The U.S. government’s AI hiring efforts are navigating an already tight supply of specialized talent. It’s a puzzle enterprise leaders are also trying to solve.

But bridging the skills gap still requires a holistic approach. 

The U.S. Office of Personnel Management plans to review executive core qualifications for government leadership roles to incorporate data and AI literacy into its fabric, according to the report. 

“Ensuring the Federal Government uses AI in a safe and trustworthy manner requires not only dedicated AI talent, but also a workforce that understands how to responsibly use AI to best achieve their goals,” the AI and Tech Talent Task Force said in its report to the President. 

Currently, around 50% of federal employees do not believe their organization has the right staff to build, manage or procure AI, according to a pulse survey conducted by the task force. Around half of those surveyed in the government said there wasn’t a clear process for requesting the necessary resources. 

As part of the AI upskilling plan, the federal government’s workforce will gain access to training sessions that cover general know-how, leadership, procurement, technical knowledge and hiring. Several agencies also established a pilot program to train 500 new researchers by 2025. 
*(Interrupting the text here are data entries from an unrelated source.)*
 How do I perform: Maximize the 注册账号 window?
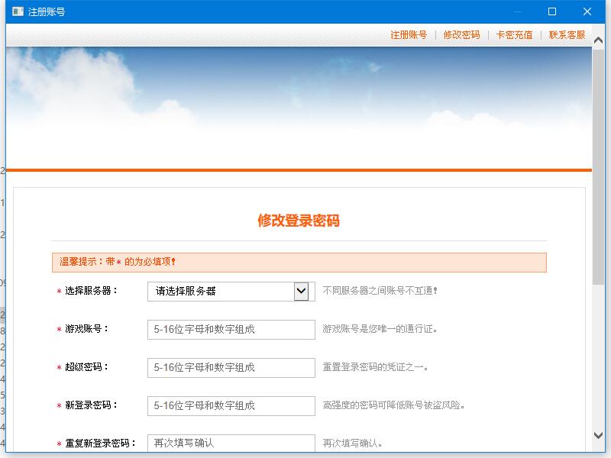coord(552,11)
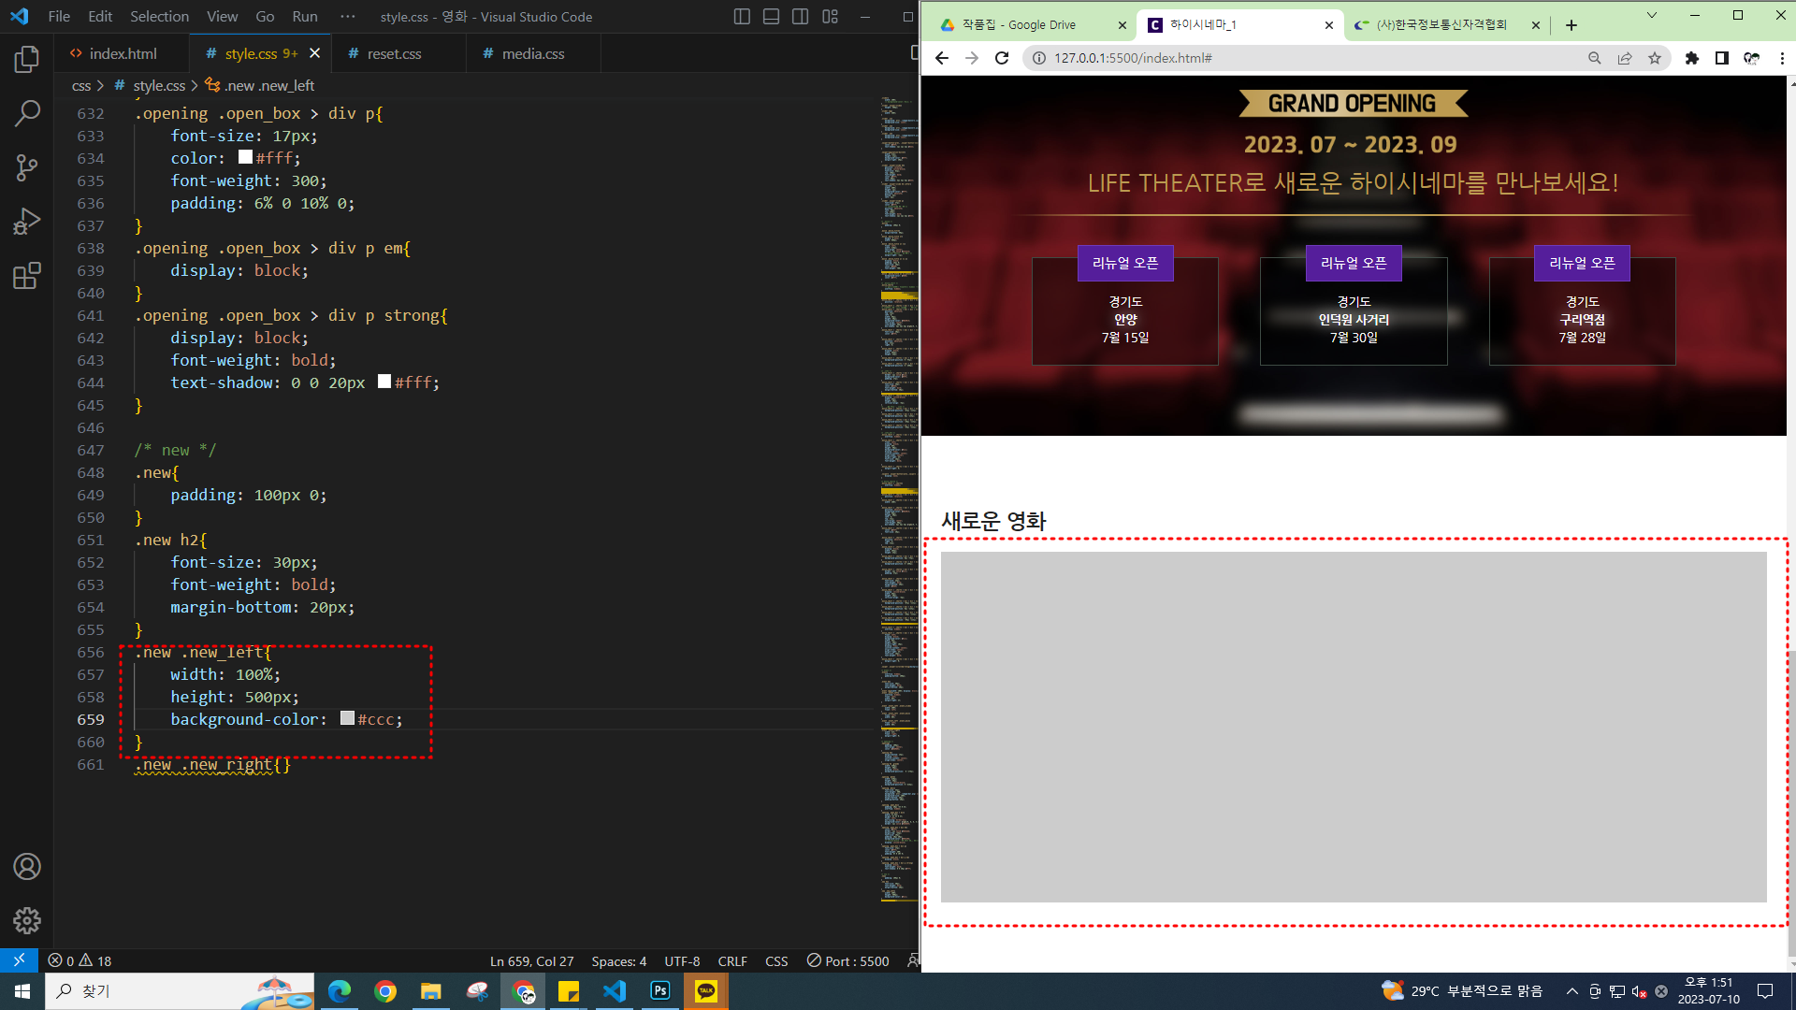The image size is (1796, 1010).
Task: Open the Selection menu
Action: point(159,17)
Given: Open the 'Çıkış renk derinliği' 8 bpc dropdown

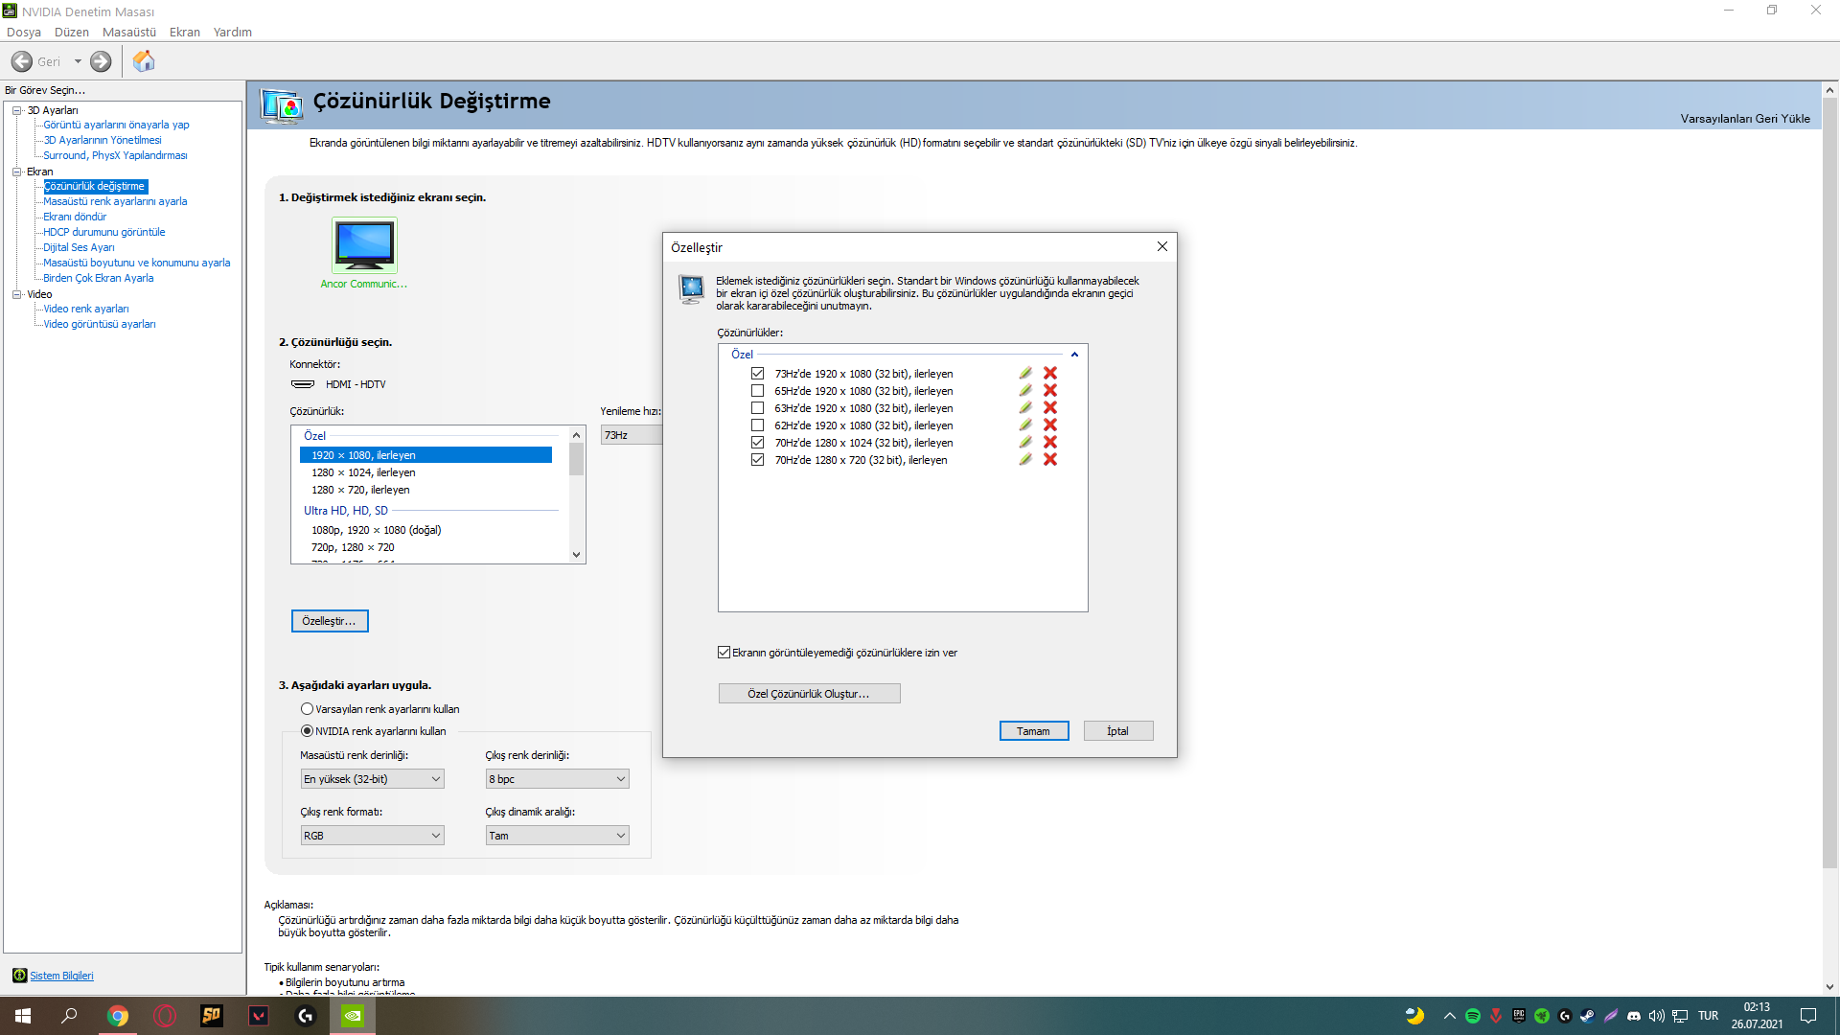Looking at the screenshot, I should point(557,779).
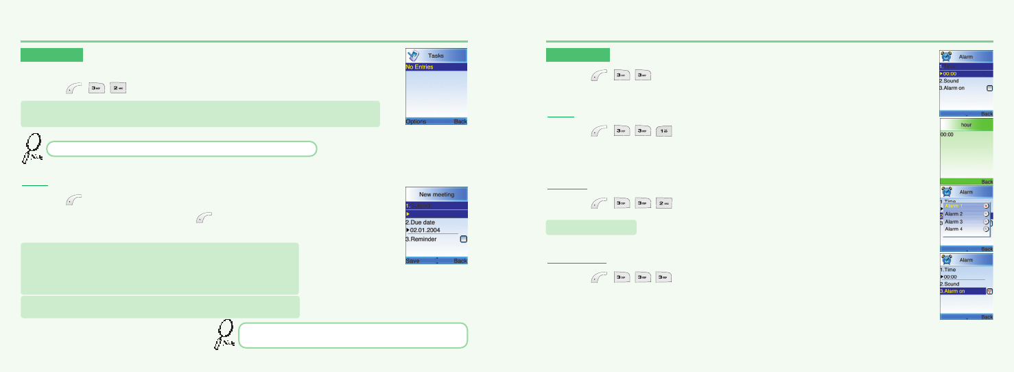Click the scroll arrows between Save and Back
The height and width of the screenshot is (372, 1014).
[x=436, y=261]
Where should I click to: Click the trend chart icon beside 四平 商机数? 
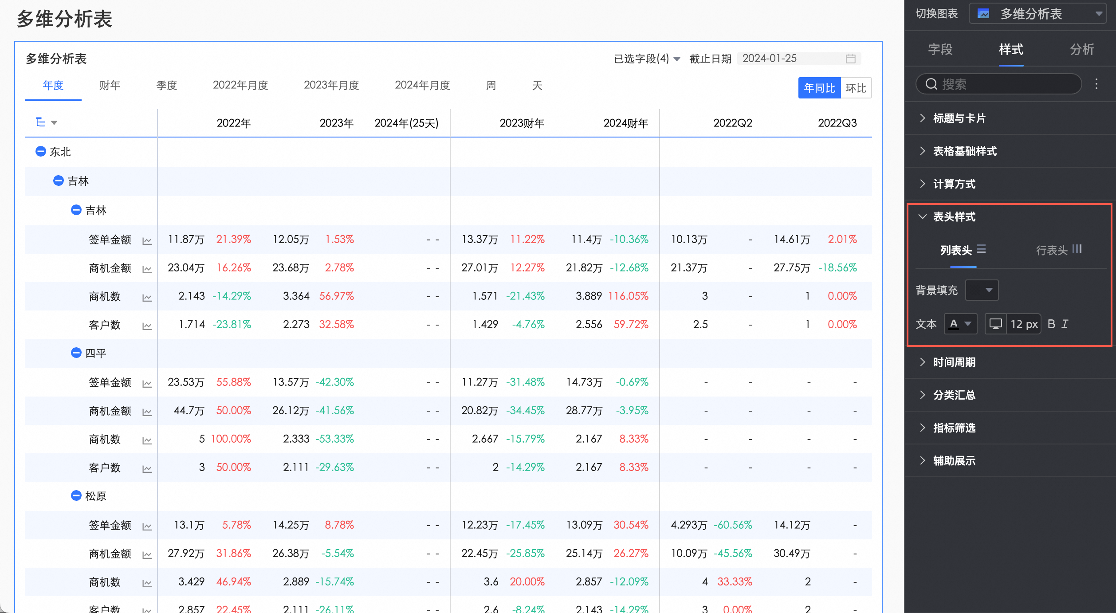tap(147, 440)
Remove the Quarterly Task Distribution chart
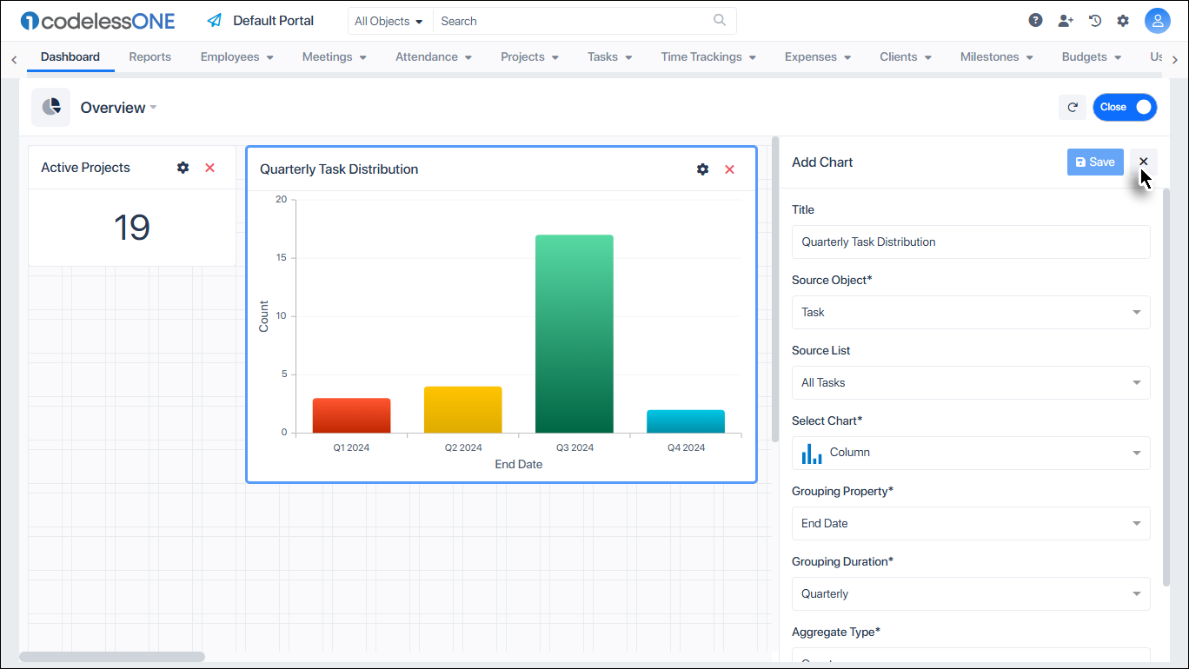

The pressure to increase AI capacity spans industries. 

More than two-thirds of tech leaders are investing in AI engineers, data scientists and cybersecurity experts, according to an EY pulse poll conducted in March. 

“One thing is certain: companies are reshaping their workforce to be more AI savvy,” Vamsi Duvvuri, EY technology, media and telecommunications AI leader, said in the report. “With this transition, we can anticipate a continuous cycle of strategic workforce realignment, characterized by simultaneous layoffs and hiring, and not necessarily in equal volumes.”

AI’s impact on tech hiring needs continues to unfold as more companies enter into experimentation stages and assess the technology’s impact on workflows. Shopify said it is evaluating the effects of AI as an add-on to certain job roles and its impact on headcount in March.